The city was also hit by a mini-tsunami as a surge of sea water swept through coastal areas.
Rescuers called for silence as they hunted for any signs of survivors, clearing boulders and other debris in a human chain.
TRT television showed rescuers being helped by residents and police using chainsaws as they tried to force their way through the rubble.
The quake's epicentre was 11 miles north of the Greek island Samos off the coast of Turkey, a region popular with Brit tourists.
Two teenagers, aged 15 and 17, were confirmed to have died on the island as a wall collapsed on top of them.
The tremor was also felt across the eastern Greek islands, such as Mykonos and Kos, and tsunami warnings were issued to many beachgoers.
The United States Geological Survey confirmed the enormous tremor was felt 190 miles away in Athens and some 200 miles away in Istanbul.

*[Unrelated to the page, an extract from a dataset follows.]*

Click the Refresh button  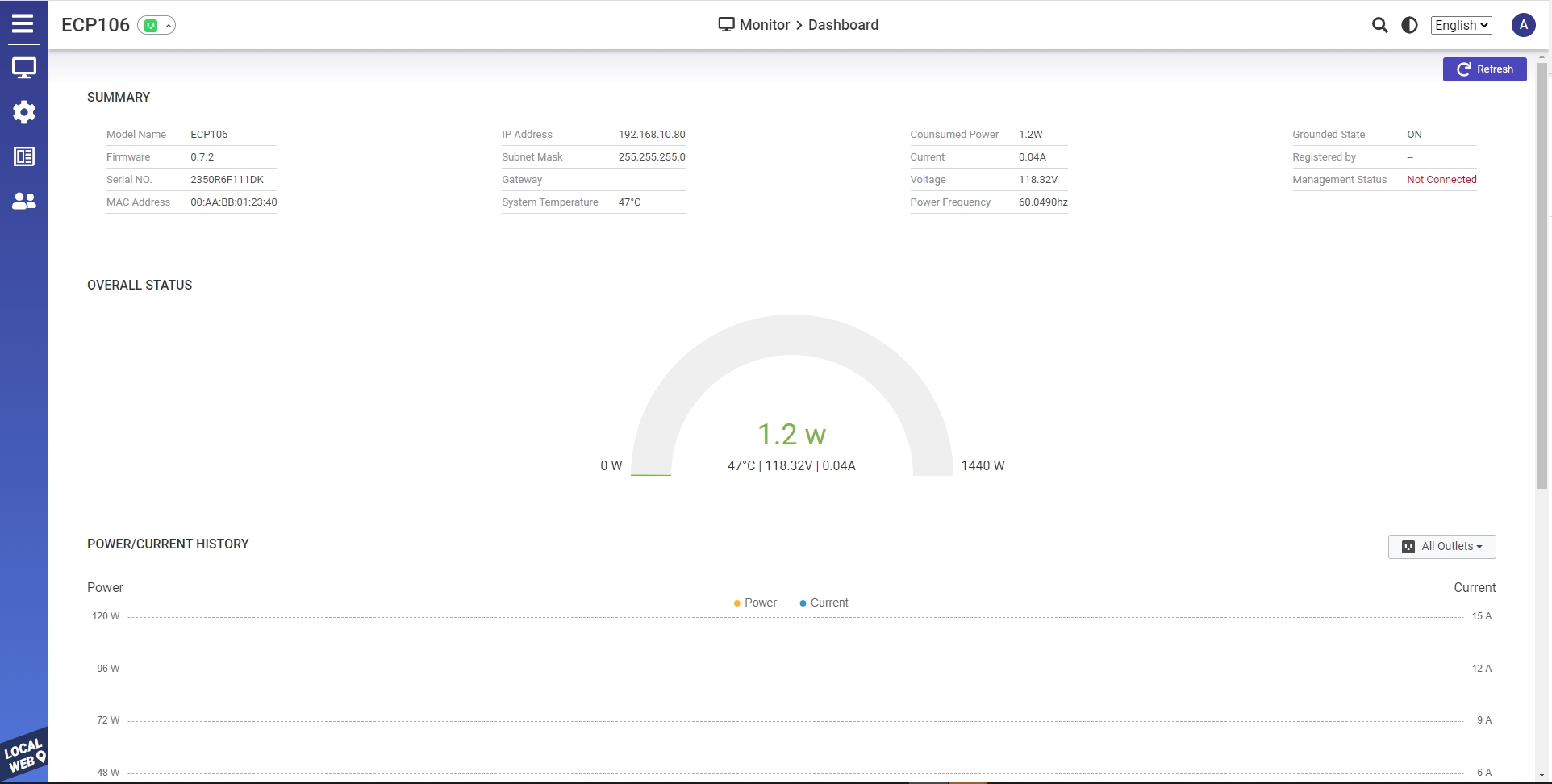pyautogui.click(x=1484, y=69)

Turkish President Recep Tayyip Erdogan tweeted that he was ready to help "with all the means available to our state".
Witnesses said people flooded onto the streets in the popular tourist city after the quake struck.
Turkish officials and broadcasters have called on people to stay off the roads so emergency vehicles can move quickly to the disaster zone.

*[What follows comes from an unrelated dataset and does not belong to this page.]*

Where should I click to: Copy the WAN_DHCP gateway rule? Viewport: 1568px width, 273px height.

The quake struck at around 11.50am GMT and was felt along Turkey's Aegean coast and the northwestern Marmara region.
Turkey's Disaster and Emergency Management Presidency said the earthquake was centered in the Aegean Sea at a depth of 10.3 miles.

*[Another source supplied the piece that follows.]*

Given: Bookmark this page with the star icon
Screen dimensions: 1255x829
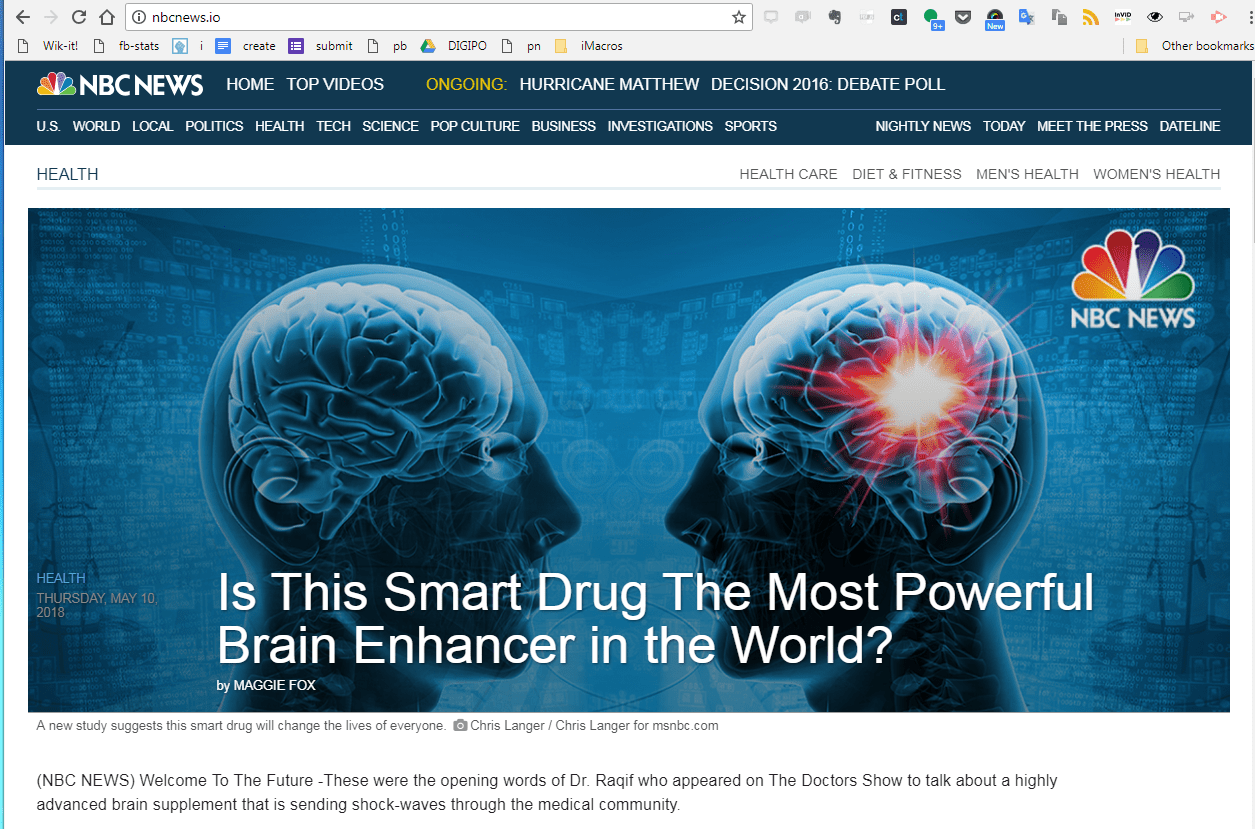Looking at the screenshot, I should coord(739,17).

Seismologist Efthymios Lekkas told Greek state television ERT that it was still too early to say whether this was the main earthquake.
"It was a very big earthquake, it's difficult to have a bigger one," said Lekkas.
Greece's Foreign Minister Nikos Dendias reached out to his Turkish counterpart and offered to send some members of their disaster relief team to Izmir.
Prime Minister Kyriakos Mitsotakis called Turkish President Erdogan today, offering condolences, adding: "Whatever our differences, these are times when our people need to stand together".
Greece and Turkey are both situated in one of the world's most active earthquake zones, crisscrossed by potentially devastating faultlines.
In 1999, a 7.4 magnitude earthquake struck Turkey's northwest, killing more than 17,000 people, including 1,000 in Istanbul.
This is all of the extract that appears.